Stephen Satchell, a freelance writer in Incline Valley, Nev., and a former staffer with the magazine InfoWorld, noted a major problem with NDAs--if you run a story about an "NDAed" product, but based on independently reported information, how can you prove that you didn't break the agreement? In one case, a company's lawyer informed him that he had to "determine positively that my source isn't under non-disclosure, beyond a question of doubt. That means identifying the source to the company." Satchell said he turned down the deal.

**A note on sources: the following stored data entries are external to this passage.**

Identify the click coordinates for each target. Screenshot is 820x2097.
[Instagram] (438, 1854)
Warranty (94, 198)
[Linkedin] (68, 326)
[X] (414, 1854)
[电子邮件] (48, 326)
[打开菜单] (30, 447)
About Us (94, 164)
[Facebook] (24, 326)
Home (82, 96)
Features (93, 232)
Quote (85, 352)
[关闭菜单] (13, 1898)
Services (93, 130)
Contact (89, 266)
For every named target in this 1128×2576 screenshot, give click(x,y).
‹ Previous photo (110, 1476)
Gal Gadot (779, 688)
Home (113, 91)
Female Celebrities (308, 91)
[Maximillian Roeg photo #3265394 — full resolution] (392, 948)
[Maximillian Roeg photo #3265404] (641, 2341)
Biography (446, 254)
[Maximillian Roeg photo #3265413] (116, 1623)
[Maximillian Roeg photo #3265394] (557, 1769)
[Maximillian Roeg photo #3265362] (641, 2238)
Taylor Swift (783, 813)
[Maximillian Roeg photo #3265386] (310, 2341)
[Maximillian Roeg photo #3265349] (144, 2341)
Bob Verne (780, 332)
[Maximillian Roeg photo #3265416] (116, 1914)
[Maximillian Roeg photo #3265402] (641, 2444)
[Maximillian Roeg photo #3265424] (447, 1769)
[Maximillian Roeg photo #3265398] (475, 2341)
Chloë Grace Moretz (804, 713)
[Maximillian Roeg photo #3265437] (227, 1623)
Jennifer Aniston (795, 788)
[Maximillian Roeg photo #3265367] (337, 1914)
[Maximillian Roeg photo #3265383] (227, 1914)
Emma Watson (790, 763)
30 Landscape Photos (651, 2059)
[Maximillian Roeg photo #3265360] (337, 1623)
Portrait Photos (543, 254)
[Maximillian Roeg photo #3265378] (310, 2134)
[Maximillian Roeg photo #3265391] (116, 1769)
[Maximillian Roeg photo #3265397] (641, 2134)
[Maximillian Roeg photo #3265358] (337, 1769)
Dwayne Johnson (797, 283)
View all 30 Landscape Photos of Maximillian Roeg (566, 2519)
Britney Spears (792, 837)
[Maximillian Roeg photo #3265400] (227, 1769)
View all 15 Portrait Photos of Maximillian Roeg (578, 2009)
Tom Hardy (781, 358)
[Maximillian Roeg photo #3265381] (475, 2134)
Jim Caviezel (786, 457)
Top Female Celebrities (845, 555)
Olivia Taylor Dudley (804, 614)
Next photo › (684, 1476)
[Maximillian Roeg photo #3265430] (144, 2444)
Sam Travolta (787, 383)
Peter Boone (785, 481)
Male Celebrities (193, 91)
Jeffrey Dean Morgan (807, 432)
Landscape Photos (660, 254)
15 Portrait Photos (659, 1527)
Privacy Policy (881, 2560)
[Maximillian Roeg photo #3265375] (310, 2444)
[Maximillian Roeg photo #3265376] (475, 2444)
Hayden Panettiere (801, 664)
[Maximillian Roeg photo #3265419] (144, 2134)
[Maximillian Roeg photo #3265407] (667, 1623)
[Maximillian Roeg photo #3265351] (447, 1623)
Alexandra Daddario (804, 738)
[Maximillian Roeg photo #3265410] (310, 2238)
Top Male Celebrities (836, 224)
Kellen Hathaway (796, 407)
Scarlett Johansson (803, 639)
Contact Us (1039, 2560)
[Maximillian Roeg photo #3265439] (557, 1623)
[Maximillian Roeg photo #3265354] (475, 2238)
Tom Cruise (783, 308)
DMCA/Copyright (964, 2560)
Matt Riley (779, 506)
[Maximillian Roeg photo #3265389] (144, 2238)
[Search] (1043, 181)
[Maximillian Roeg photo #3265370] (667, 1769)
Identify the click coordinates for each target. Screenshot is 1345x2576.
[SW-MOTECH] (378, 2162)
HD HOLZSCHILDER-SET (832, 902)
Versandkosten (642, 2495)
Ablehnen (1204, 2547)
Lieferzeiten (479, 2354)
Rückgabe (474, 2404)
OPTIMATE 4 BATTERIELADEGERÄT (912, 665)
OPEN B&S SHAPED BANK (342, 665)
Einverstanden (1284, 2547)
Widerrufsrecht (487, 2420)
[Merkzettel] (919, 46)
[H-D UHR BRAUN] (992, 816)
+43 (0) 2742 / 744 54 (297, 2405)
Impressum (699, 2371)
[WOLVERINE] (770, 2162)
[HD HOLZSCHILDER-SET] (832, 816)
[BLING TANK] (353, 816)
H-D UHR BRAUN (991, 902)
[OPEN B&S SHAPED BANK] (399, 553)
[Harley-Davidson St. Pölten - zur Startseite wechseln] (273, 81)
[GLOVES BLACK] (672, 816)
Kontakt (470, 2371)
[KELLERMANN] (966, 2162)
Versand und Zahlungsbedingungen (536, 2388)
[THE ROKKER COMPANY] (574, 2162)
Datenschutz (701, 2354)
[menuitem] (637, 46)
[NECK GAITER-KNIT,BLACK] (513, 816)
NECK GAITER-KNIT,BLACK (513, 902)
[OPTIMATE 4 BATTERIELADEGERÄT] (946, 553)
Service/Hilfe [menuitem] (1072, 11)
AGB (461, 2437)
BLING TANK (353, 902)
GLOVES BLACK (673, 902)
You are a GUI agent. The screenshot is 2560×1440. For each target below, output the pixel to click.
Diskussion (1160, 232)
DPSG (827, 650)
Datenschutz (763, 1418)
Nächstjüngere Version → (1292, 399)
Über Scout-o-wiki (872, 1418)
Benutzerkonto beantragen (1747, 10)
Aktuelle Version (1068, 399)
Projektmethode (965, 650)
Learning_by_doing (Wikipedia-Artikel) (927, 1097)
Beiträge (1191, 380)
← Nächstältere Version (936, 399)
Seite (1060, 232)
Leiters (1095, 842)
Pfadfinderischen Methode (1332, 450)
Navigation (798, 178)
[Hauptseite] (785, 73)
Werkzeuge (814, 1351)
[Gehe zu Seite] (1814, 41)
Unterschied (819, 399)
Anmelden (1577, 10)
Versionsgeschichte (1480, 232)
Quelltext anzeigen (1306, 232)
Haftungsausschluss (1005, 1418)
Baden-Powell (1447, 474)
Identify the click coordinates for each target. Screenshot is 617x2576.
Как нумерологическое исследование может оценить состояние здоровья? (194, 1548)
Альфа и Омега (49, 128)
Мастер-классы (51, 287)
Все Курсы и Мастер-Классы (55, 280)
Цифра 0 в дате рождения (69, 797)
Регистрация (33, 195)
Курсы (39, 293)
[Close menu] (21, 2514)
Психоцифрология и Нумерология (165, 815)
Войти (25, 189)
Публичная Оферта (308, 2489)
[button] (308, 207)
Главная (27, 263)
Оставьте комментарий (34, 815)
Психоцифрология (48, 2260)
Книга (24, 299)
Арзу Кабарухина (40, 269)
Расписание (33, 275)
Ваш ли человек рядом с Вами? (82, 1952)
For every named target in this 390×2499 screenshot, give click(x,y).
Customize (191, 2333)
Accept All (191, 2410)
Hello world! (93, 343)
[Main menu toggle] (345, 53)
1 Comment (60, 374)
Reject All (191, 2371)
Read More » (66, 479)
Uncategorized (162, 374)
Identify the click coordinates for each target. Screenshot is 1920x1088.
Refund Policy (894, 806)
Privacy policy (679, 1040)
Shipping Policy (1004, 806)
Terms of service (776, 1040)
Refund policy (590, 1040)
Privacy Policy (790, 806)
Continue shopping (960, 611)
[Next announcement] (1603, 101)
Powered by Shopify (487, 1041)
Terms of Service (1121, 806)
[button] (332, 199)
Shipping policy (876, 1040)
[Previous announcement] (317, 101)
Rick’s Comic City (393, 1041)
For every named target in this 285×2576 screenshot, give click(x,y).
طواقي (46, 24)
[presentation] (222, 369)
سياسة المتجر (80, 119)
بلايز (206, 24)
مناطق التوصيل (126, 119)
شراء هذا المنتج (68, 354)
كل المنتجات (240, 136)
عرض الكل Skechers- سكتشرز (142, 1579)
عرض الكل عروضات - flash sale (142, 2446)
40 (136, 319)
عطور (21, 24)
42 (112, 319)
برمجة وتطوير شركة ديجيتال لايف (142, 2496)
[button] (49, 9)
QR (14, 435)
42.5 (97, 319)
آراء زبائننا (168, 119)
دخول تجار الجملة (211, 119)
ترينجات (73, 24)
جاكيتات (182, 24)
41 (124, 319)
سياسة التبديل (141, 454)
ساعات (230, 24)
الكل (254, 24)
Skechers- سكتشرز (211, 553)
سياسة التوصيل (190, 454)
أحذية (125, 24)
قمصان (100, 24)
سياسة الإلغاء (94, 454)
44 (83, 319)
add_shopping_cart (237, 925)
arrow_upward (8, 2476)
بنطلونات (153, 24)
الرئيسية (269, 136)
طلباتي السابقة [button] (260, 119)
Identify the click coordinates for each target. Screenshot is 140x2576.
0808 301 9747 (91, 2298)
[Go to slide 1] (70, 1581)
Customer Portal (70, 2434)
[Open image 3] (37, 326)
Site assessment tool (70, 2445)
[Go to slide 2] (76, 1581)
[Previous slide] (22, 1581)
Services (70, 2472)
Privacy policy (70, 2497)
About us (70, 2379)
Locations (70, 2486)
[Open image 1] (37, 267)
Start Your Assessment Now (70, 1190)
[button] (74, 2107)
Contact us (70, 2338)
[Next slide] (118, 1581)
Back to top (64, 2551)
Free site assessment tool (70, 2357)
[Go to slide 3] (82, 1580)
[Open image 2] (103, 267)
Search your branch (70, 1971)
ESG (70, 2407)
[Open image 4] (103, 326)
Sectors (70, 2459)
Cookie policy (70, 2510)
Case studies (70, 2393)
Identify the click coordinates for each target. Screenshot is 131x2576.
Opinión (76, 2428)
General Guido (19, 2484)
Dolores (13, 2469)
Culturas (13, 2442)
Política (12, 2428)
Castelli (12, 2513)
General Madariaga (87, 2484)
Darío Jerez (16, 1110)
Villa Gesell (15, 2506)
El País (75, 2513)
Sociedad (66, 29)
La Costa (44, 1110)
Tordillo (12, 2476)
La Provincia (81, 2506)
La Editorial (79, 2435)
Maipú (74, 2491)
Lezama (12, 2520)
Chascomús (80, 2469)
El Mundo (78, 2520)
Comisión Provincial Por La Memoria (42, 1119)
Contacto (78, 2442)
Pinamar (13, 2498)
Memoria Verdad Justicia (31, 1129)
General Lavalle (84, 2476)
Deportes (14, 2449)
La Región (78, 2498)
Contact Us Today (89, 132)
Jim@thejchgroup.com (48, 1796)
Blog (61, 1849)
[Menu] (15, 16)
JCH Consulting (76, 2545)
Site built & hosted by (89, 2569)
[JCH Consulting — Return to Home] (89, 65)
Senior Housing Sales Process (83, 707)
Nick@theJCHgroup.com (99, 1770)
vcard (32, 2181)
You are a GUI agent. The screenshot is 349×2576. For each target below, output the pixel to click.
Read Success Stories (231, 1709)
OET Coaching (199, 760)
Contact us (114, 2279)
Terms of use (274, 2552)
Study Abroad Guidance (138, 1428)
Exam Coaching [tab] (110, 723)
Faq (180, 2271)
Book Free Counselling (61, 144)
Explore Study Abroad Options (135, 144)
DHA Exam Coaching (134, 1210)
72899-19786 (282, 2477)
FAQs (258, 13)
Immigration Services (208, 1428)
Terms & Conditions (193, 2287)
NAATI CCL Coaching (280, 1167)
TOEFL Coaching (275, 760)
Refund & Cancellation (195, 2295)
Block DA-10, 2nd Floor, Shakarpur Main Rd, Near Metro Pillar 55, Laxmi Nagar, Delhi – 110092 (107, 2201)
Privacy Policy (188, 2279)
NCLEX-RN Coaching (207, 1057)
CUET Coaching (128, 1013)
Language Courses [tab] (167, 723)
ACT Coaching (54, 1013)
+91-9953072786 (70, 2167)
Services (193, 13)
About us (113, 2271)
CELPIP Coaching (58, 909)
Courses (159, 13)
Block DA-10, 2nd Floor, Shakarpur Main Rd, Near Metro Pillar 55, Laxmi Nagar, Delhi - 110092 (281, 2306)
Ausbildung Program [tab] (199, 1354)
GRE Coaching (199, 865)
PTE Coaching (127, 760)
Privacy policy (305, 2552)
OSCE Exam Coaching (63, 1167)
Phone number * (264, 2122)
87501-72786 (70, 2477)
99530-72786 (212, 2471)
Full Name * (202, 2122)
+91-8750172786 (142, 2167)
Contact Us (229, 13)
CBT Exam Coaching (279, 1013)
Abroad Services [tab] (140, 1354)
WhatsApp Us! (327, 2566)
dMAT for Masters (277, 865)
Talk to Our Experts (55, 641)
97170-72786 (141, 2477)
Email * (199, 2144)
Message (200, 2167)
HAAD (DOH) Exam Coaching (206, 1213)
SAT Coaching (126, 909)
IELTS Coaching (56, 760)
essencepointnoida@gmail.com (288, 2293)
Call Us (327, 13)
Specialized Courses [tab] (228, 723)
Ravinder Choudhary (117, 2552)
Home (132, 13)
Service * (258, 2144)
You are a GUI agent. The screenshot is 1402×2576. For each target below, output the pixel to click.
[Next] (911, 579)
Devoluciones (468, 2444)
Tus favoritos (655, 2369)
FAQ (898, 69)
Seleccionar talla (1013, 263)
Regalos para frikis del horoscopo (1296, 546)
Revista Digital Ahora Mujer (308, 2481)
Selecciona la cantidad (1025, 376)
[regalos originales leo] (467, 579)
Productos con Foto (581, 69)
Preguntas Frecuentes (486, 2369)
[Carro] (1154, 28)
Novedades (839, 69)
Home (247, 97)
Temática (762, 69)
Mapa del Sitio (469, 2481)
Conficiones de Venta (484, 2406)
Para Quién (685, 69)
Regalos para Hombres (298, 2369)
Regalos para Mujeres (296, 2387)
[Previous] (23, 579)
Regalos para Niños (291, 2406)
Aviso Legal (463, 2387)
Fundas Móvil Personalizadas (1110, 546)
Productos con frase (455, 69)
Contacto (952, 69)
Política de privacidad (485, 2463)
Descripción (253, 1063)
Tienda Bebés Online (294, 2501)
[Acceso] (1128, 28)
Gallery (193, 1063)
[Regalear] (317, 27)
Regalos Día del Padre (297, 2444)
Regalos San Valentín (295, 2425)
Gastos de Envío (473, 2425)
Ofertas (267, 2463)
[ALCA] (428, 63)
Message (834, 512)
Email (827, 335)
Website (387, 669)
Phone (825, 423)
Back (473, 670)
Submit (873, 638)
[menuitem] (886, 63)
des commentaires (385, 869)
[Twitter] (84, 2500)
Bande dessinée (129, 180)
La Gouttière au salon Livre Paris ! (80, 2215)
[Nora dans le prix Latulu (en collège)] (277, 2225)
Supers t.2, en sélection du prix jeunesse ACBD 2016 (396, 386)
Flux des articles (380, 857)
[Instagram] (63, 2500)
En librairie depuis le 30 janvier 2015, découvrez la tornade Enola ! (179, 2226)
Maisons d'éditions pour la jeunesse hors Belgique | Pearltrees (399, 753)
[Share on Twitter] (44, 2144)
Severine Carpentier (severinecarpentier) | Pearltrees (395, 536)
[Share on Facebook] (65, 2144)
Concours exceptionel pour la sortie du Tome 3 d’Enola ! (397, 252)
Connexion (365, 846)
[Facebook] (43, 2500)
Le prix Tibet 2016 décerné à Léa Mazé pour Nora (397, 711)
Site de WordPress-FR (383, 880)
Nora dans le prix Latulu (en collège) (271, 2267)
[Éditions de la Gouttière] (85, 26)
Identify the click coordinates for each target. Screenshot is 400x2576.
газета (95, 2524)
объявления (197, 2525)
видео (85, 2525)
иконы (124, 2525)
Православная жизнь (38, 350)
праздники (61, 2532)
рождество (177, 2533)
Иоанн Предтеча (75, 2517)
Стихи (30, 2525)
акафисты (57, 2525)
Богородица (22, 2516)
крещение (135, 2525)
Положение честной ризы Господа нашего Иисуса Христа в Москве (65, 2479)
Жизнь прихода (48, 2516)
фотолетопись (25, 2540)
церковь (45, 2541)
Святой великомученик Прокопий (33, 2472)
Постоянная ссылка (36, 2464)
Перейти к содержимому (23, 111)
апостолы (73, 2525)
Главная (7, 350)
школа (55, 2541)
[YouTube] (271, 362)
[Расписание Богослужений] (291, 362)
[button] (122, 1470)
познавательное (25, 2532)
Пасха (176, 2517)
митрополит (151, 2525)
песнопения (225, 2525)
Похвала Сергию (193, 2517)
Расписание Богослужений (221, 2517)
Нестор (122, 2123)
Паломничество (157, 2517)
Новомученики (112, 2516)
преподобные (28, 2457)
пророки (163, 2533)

Because of this, signing an NDA can be tantamount to agreeing not to do your own reporting until after the deal expires. "If it's a major, major story, then there's no way my news organization will agree to my pledging to not pursue it," said Evan Schuman, a freelance print and broadcast journalist in Whippany, N.J. "Why take that kind of a risk with one of the hottest stories of the year for us? That agreement literally prevents us from beating the competition, and yet we have no reason to believe that the competition will not beat us. It's a bad deal."

And some companies just don't know when to quit with these contracts, attempting to bind reporters for terms that outlast the announcement in question. The NDA Epson requested for the photo-printer briefing, for instance, would have required me to keep the product details secret even if Epson elected never to sell these printers after all.

Wagner related another odd habit in the business: making reporters sign NDAs just to get into the company's offices. "A few years ago there were companies in Silicon Valley which made you sign an NDA agreement as you signed in for your security badge--Sun Microsystems was one of them," he said. "This was rather preposterous--my intention on that meeting was to disclose the hell out of everything they told me and that's what they'd invited me over to do!"

I'd be happy to see this whole custom go away. I suppose NDAs are fine for people in a business relationship with a company; for instance, public-relations firms routinely sign NDAs when they bid to represent a firm. But I'm not one of those people: I don't work "with" a company's public-relations staff, and it's not my job to make their marketing easier.

But in an industry where image and buzz count more than (often nonexistent) products or profits, this kind of PRchitecture doesn't look like it's going to disappear any time soon.